IF I could find dates for Edward-Edmund, or for "Miss Umpton's brother, Sir Thomas", I may figure this out.

Jim Cooke

in Genealogy Help by Jim Cooke G2G Crew (410 points)
retagged by Michael Cayley

2 Answers

+3 votes
Whilst the Visitation information has often been very helpful, there are so many errors where the wrong family member is listed, generations omitted and so on, that I don't now add profiles from them in the absence of primary sources. Where there is a discrepancy in dates stated or implied by other sources, I would use them and offer those based on the Visitation merely as a Research Note.
by Chris Weston G2G6 Mach 2 (20.6k points)
ahhh, a WESTON......It seems your lot mrd into this Cooke mess back then as well.

Yes, understood. I have, in fact, found many errors in "assigned names", particularly, in the Pedigrees. In fact, I have been able to prove from John Cooke(d1694) back to Thomas Cooke (d1573) with IPMs, Willis, marriages, death info...IOW, traditional methods.

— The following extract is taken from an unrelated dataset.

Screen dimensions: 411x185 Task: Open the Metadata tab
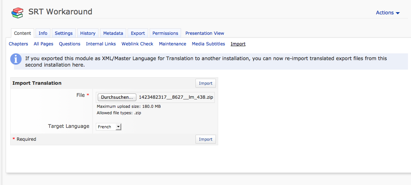pyautogui.click(x=113, y=33)
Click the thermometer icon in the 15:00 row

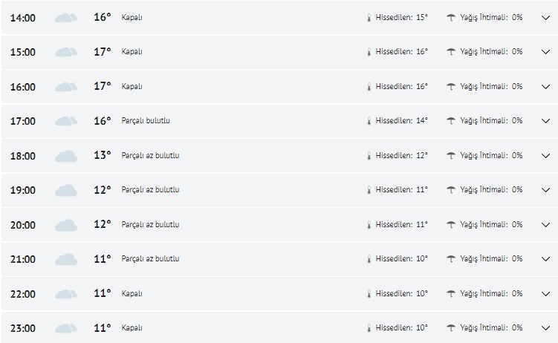368,52
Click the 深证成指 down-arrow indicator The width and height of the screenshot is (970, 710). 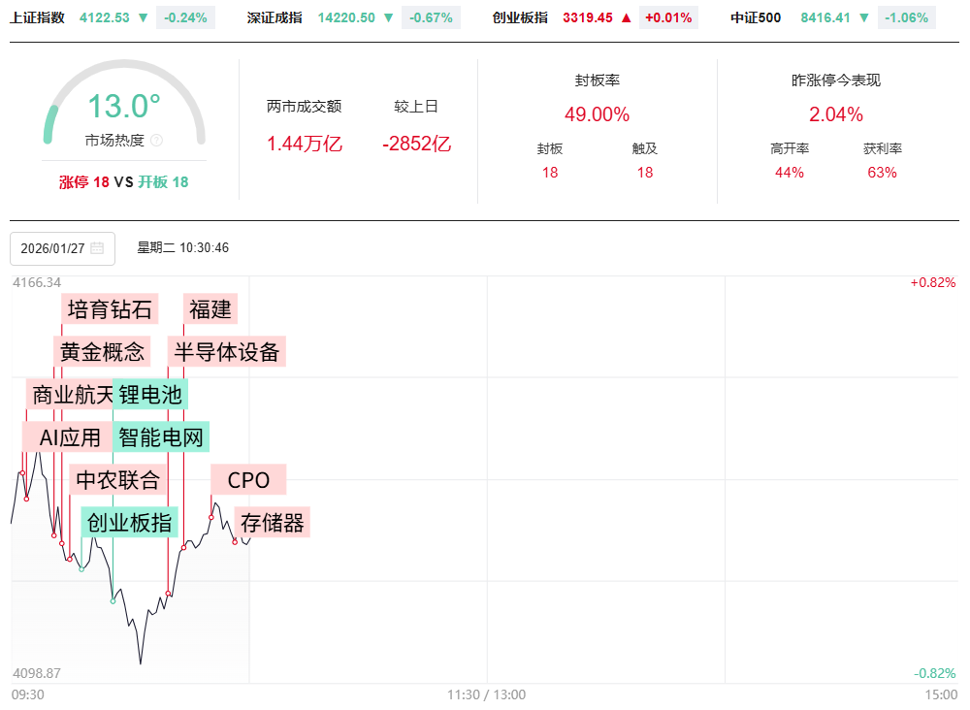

It's a shame that some of the very sources used to claim Arms are so riddled with errors.

Jim

No answer but this series of comments at  https://groups.google.com/g/soc.genealogy.medieval/c/B5biM3GXs2Q mentions inconsistencies  with the Cooke pedigrees in the published Sussex Visitation. 

+2 votes
I cannot really sort out your problems, but I would have little doubt that the "Sir Thomas Umpton of Oxfordshire" mentioned by the Sussex visitation is this person: Thomas Unton (abt.1480-1533) https://www.wikitree.com/wiki/Unton-12 . The family name appears fairly indifferently as Unton and Umpton, and he was described as "of Minster Lovell" [in Oxfordshire] in 1528, although in his own will he describes himself as of Wadley in the parish of Faringdon in Berkshire.

No sister of that Sir Thomas appears to be known to WikiTree or the Berkshire visitations, but that hardly precludes her existence.

It may be of interest however that Sir Thomas Unton leaves a bequest to "my wife's sister's son" Thomas Cockes; and his widow Elizabeth leaves black gowns to "my nephewe Cooke" and his wife. You can find details of the wills and more Unton genealogy in the book "The Unton Inventories", by J. G. Nichols, which you can easily find online. The original wills were proved in PCC.

The Sussex visitation is clearly implying that Edmond Cooke's wife was a Miss Umpton/Unton, but if what was really known was that Sir Thomas Unton was his wife's brother, that might well mean wife's brother-in-law. I suppose that would make her a Hyde.

I can't claim any real knowledge of these people, so you will want to check carefully. When you say "Carswell, Oxfordshire", do you mean Carswell in the parish of Buckland, which has been in Oxfordshire since 1974 but was in Berkshire in all previous time? You might want to tag your question with "Berkshire" if so. I note that the Sussex visitation describes Robert Cooke's wife as "of Wiltshire" too.